Our Social Worker once asked if I had a diagnosis for ADHD and directed me to an online diagnosis tool.
I started the test, got bored, and went off to do something else.
There are some things this kid struggles to do.
Meeting and interacting with strangers is high up on the list.
But is this a rational fear based on the trauma of his early life or part of his neurodiversity?
I don’t know.
Recently I asked him to tidy his room, again.
He said he was busy.
When asked again, he said he couldn’t.
Apparently, and I quote him verbatim ‘my autism is playing up’.
In 1986, I went to an Anti-Apartheid Rally on Clapham Column.
Our aims were to demand the release of Nelson Mandela, smash the racist, oppressive regime in South Africa and raise global issues of injustice and inequality.
At the time, these goals seemed utterly unattainable.
I was also interested in seeing The Style Council, Sade, Gil Scott-Heron, Billy Bragg and Big Audio Dynamite.
Sting was there too.
It was a sunny day and a chance to hang around with my mates.
I quite enjoyed travelling up on the train from our slightly more salubrious suburb. I don’t think I’d ever been to Clapham before.
It was an adventure.
I remember carrying a placard which professed my support for the ANC, an organisation with which I was not fully familiar.
I was given a phone number of a pro bono lawyer should I be arrested.
I found the whole day exciting, inspiring and just a little bit dangerous.
I’m not sure my Mum knew where I was.
Although I didn’t have a full understanding of international politics, it was abundantly clear to me that Apartheid was an abhorrent regime.
I came back high as high as a kite, with a feeling that I’d been part of something important, possibly world changing.

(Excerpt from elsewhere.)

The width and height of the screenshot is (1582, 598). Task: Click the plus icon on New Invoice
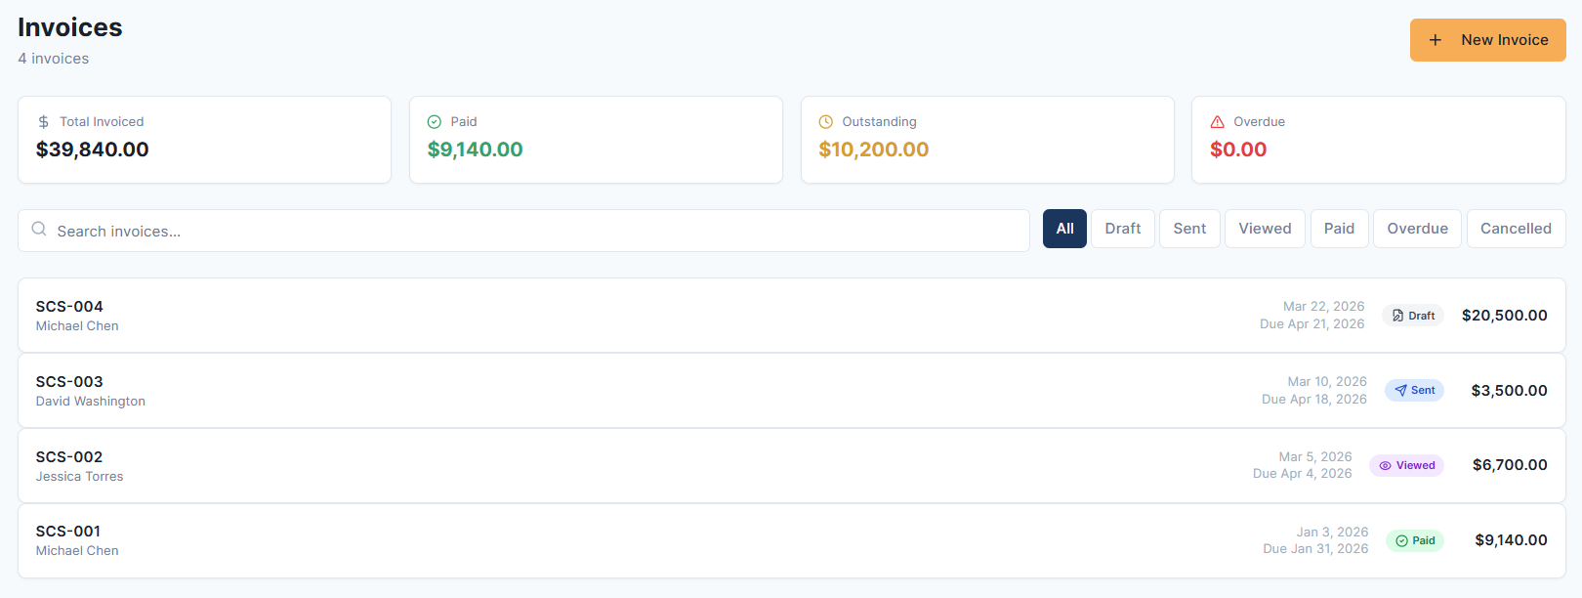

I enjoyed the feeling of making a difference, even if it was minuscule.
A few family members questioned my politics deciding I was at best naïve, and at worst some sort of Communist.
The London Borough of Sutton has never been known for its radical politics.
I just thought I was, more or less, in the right.
I was 15.
35 years later, my wife and I applied to become Foster Carers.
Although she’d never been on an Anti-Apartheid March, we both shared a similar streak of justice, and a desire to make some sort of difference to society.
She’d seen The Style Council live.
Her favourite album was ‘Our Favourite Shop’.
On the surface, Foster Carers are a mixed bunch.
We come from a variety of backgrounds, cultures and creeds.
We represent all sorts of sexual orientations and domestic set ups.
Some of us are quite tall.
My wife is quite short.
However, I think all Foster Carers share a few character traits.
Invariably, we have an acute sense of justice and a desire to make a difference.
We may not be able to change the whole world but we can change the whole world for one kid, or maybe a few kids, if we foster for long enough.
Whether driven by faith, altruism or both, every Foster Carer I’ve ever met has been driven by a deep desire to help the most vulnerable in our society, namely the child in the care of the State.
It’s almost an obsession for some of us.
We’re not as cuddly as you may think, more like a lioness protecting a cub.
I think Foster Carers also tend to be highly relational.
We like being with people, and become energised from being around others, especially those with whom we share a common experience, and a common goal.
There are few more things more fun than sharing ‘stories’ with other Carers, who just get it.
The stories can be hilarious or brutally sad.
Sharing them is therapeutic in itself.
We also enjoy the adventure, and are generally quite happy to not quite know what’s going to happen next.
If a kid has just arrived, or has been with us years, we’re able to make quick assessments of what battles need to be fought and what can be left to another day.
We delight at any progress.
A kid may need to sleep with the light and TV on, but at least we’ve got them sleeping!
Some people enjoy the adrenaline of rollercoaster rides, white water rafting or climbing Everest, but a foster carer can get a buzz from convincing a child that 3.00am is a bad time to play tennis and that not all grown ups are dangerous.
Nelson Mandela got released from prison in 1990, and Apartheid eventually ended.
Mandela never sent me a thank you for helping secure his release.
Sometimes doing the right thing is its own reward.